Just imagine: an agricultural system that impoverishes the land and its people transformed to one capable of feeding more than nine billion in healthy, affordable and sustainable ways; a fossil fuel-based energy system transformed to a renewable one that supports communities and allows natural systems to regenerate; business models and economies that currently prioritise short-term profits transformed to prioritise social and planetary wellbeing.

Three transitions moving at pace and on track to stabilise our climate, restore our natural ecosystems and reverse inequality.

 

So how will we recognise deep transformation?

Characteristics include:

  • changing the goals of key socio-economic systems to prioritise just and regenerative outcomes
  • building capacity for natural and social systems to thrive
  • addressing the root causes of our challenges and past imbalances
  • shifting mindsets so that people appreciate the interconnections between people and the planet 
  • repatteringing power dynamics
  • acting at a scale and pace commensurate to the challenge.

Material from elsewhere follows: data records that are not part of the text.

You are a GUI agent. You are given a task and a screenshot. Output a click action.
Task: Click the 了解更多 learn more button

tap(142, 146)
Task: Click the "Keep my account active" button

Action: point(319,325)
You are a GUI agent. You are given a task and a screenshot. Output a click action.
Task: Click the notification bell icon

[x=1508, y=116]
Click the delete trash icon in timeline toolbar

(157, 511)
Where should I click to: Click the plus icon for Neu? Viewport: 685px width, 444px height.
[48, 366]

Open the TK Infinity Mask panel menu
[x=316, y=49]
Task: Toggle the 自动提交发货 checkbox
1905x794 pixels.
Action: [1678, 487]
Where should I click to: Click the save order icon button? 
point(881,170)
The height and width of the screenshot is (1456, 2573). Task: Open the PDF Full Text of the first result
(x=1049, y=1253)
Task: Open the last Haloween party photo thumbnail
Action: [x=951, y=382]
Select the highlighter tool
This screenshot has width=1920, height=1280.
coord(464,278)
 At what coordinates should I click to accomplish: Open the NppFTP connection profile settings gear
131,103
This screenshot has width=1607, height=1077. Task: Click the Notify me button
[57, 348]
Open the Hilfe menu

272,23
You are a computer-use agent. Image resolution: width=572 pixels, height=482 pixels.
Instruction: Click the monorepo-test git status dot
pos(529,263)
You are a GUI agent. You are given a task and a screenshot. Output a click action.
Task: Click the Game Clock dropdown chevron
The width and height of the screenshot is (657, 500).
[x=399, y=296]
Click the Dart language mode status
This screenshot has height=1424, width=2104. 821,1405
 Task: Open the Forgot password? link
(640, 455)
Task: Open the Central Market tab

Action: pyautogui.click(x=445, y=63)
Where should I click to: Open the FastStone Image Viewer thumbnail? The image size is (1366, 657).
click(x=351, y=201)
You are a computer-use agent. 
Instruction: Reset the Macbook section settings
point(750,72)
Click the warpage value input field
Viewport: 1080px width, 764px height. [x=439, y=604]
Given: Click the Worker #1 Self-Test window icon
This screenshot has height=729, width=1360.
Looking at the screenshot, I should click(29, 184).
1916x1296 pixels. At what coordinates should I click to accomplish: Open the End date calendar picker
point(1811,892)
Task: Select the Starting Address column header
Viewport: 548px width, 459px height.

What this all means for what’s changing at Forum 

  • A concerted move to build new (and cultivate existing) relationships with multiple and key influencers whose place and power in the food, energy and/or market systems gives them agency. We will enable them to make the greatest difference possible not only across their immediate operations, but across the broader system in which they operate 
  • A stronger focus on using futures for sustainability tools and techniques  
  • A doubling down on the urgent need for systems change and asking for greater accountability among our partners and collaborators in driving it
  • A tighter portfolio of programmes
  • The School of System Change will now operate in partnership with Forum as our sister organisation, rather than as one of our programmes. With more independence, the School is primed to flourish in pursuit of a world where people embrace complexity and address the challenges of our time through new ways of thinking, acting and being. As the field of systems change continues to evolve, the School will support networks, organisations and individuals to collectively learn, to navigate various tools and methods, and to apply this thinking to their own challenges. The goal: to nurture more and more change-makers to enact deep, lasting change  
  • Creating interventions with real potential to tackle both environmental and social challenges; not one or the other
  • A stronger focus on equality, diversity and inclusion both externally in our programmes, and internally as part of building a thriving international organisation
  • An eye over bigger changes at play, such as the changing use of land, the changing role of the finance sector and what new economic models may be emerging. We will also demonstrate proof-points that transformation is not only necessary, but possible   
  • A move away from partnerships, programmes and interventions that we feel lack the ambition needed, or that fail to aim for deep transformation over shallow, incremental gains. We will also be more vocal - speaking out quickly and boldly where we feel solutions fall short, or may potentially lock in unsustainable practices.